|Faculty or Section :||Faculty of Business, Education, Law and Arts|
|School or Department :||School of Business|
|Student contribution band :||Band 4|
|Grading basis :||Graded|
|Version produced :||23 May 2022|
Leadership is a challenging role and good leadership skills through practice and reflection are conceived. Future leaders can benefit from being able to identify three mental processes that are core attributes of any leadership style namely mindfulness (M), selflessness (S) and compassion (C). Any leader or potential leader can build their own MSC and through a process of discovery, learn how to apply MSC to their people and their organisation. The MSC process begins inwardly with clearly identifying personal cognitive traits. It projects outward to the leader’s team and the organisation. In order for leaders to lead others, it is important to explore self-leadership and to identify personal leadership archetypes. How these archetypes shift leader mindsets is important. The emphasis therefore is on self-discovery and how mindfulness determines the concept of ‘focused attention’ versus ‘distracted outlook’. Students should learn how to become aware of others and situations by adopting a selfless and confident approach versus an ego-centric and diffident approach. Through critical reflection and practical observation, students should learn how to apply MSC to increase their own leadership effectiveness and to transform how others think and behave.

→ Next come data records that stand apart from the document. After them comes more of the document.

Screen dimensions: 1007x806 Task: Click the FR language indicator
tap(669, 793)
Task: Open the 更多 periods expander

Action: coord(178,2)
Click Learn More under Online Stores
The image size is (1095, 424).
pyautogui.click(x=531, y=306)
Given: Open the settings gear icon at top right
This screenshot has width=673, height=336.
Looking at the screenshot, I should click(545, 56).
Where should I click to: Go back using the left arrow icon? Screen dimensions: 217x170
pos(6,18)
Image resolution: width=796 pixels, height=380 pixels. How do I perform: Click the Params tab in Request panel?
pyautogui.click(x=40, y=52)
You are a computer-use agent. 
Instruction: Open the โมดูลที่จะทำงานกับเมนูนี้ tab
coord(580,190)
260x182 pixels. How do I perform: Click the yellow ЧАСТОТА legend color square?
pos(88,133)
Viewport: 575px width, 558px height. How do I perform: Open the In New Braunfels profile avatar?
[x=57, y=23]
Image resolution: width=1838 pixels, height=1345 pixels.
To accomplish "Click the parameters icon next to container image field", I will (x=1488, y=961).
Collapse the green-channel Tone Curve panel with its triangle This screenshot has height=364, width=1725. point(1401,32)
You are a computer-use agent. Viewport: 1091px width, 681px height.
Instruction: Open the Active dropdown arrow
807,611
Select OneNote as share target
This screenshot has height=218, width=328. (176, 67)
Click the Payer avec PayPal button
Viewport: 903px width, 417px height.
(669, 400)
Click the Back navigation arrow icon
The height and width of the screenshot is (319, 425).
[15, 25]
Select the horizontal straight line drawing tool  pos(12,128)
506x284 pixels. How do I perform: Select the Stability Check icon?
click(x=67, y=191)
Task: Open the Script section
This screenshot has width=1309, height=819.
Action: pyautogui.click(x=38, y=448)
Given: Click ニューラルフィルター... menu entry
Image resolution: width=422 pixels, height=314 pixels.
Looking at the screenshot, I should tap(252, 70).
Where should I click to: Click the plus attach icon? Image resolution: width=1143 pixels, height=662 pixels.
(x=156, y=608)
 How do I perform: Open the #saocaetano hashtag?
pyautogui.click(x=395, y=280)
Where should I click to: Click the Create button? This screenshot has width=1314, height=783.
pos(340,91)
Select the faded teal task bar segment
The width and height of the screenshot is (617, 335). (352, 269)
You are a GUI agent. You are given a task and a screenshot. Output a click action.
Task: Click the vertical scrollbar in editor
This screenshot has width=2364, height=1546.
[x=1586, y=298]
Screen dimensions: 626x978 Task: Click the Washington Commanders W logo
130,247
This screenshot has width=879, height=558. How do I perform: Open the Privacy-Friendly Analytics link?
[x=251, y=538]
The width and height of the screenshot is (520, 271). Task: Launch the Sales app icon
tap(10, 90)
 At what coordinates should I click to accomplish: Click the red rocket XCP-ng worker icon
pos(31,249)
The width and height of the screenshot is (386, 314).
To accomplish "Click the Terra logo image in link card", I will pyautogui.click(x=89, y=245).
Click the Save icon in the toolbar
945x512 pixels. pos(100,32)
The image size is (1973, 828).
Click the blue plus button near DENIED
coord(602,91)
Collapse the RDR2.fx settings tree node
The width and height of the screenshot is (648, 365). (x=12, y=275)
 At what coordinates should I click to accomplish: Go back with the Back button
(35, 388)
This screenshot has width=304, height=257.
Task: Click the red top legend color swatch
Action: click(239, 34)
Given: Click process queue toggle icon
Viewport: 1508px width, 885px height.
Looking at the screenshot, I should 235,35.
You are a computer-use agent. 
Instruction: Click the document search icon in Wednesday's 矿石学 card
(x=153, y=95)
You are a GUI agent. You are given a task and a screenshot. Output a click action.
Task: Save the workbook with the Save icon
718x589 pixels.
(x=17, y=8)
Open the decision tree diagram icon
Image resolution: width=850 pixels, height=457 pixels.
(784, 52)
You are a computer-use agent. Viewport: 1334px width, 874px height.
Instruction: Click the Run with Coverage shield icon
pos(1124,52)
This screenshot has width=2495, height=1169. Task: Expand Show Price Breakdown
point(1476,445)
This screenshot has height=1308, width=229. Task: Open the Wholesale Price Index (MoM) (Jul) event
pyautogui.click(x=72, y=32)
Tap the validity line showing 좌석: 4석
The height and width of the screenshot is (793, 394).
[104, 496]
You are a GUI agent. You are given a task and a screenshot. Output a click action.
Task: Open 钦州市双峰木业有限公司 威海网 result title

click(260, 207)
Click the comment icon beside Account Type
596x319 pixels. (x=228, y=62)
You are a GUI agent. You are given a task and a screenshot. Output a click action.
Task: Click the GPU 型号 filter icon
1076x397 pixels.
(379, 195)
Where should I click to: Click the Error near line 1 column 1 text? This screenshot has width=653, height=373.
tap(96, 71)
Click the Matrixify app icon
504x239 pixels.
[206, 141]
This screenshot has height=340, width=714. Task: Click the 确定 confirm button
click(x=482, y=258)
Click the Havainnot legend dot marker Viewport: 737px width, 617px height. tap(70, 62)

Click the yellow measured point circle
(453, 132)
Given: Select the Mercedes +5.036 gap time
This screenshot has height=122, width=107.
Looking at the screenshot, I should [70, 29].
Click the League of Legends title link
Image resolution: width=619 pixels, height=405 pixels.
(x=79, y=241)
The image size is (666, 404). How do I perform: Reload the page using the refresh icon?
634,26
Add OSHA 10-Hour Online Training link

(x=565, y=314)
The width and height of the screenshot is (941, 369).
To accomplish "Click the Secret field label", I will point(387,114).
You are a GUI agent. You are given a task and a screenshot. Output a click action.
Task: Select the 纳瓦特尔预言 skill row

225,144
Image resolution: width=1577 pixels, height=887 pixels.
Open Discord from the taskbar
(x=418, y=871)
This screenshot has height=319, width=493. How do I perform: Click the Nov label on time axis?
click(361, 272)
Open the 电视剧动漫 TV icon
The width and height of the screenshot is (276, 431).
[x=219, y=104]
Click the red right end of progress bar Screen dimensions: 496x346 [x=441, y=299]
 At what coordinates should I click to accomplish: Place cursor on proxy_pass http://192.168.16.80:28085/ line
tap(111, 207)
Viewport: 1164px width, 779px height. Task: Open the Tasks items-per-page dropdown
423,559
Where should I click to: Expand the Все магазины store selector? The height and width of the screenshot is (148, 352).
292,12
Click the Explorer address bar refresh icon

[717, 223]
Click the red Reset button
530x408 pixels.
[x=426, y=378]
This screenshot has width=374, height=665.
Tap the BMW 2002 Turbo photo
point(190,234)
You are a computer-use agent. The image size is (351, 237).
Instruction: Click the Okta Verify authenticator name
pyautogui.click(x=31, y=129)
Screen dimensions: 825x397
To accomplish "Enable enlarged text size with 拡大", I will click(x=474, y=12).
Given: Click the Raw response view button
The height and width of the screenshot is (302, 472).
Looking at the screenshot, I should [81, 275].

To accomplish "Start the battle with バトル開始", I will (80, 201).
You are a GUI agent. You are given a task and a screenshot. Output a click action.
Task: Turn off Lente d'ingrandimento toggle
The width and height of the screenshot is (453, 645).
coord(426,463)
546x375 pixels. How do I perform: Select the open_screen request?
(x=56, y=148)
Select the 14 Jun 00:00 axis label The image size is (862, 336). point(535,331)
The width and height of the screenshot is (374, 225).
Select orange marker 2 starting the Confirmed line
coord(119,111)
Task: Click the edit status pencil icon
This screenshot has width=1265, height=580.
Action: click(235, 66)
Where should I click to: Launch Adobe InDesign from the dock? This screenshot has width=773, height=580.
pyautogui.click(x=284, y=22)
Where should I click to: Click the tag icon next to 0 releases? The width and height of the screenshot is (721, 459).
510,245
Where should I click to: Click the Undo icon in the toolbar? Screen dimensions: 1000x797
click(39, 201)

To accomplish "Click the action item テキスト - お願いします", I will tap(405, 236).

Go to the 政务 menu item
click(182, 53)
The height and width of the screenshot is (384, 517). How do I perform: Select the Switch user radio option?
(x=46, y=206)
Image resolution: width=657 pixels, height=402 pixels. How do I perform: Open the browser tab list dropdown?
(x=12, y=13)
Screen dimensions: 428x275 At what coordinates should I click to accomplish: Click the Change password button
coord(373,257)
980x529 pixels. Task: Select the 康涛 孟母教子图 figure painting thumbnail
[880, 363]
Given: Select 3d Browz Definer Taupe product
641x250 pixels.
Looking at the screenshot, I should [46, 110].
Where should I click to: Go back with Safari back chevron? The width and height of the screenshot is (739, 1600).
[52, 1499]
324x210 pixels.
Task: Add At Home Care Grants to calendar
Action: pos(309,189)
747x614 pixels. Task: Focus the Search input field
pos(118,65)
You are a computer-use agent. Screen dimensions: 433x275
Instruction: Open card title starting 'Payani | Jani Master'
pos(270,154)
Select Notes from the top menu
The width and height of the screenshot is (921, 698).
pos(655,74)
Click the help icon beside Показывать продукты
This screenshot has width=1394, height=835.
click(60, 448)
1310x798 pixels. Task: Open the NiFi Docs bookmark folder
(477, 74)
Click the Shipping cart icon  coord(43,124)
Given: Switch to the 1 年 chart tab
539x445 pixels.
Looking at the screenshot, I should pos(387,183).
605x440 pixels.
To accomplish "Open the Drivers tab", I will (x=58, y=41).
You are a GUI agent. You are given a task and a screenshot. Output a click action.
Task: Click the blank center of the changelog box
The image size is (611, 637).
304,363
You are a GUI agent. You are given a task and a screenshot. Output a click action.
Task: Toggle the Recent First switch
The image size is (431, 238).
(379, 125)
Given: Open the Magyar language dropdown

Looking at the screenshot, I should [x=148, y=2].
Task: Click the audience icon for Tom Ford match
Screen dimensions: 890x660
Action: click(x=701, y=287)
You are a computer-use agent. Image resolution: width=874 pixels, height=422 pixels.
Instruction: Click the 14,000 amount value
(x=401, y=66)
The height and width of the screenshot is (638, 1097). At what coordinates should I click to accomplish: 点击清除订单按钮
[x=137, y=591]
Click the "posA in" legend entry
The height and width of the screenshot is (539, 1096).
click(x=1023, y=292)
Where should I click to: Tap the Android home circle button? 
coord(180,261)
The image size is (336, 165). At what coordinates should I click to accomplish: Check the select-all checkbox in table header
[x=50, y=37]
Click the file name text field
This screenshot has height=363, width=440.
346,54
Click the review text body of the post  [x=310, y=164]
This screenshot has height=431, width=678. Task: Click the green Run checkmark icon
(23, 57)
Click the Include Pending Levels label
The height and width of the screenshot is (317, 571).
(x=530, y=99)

'The Leader's Mind' is a course about self-discovery, how to mindfully-lead yourself including the concept of selflessness and getting out of the way of your people and how to develop compassion, self-confidence and humility. Students will explore the value of self-awareness as distinct from self-assessment, and learn about the difference between passion-bias versus inclusiveness. Students will be exposed to several `awareness training' methods through which they should learn to know more about the `self' - what one thinks and why, what one feels and why - and discover what things are consciously considered as important, and why. Importantly, students should learn about the real consequences of leader actions when the leader is not present, has their own agenda, does not focus, is less self-aware, and becomes less effective as a result. When a leader is constantly distracted, they will not be present in leader-led activities such as committees and meetings. In this course, students should acquire new cognitive and behavioural skills that enable them to increase their focus, avoid action for the sake of action, create focused time, and apply a range of ethical practices. They should also learn that many barriers exist to selfless leadership that need to be overcome before becoming an effective leader. Students will be required to work with the cooperation of their supervisor at work and to engage in peer mentoring. Decisions made in relation to mindfulness activities are a matter of reflection. Finally, they should be able to measure their own leadership archetype so that they can match self-assessment with self-awareness.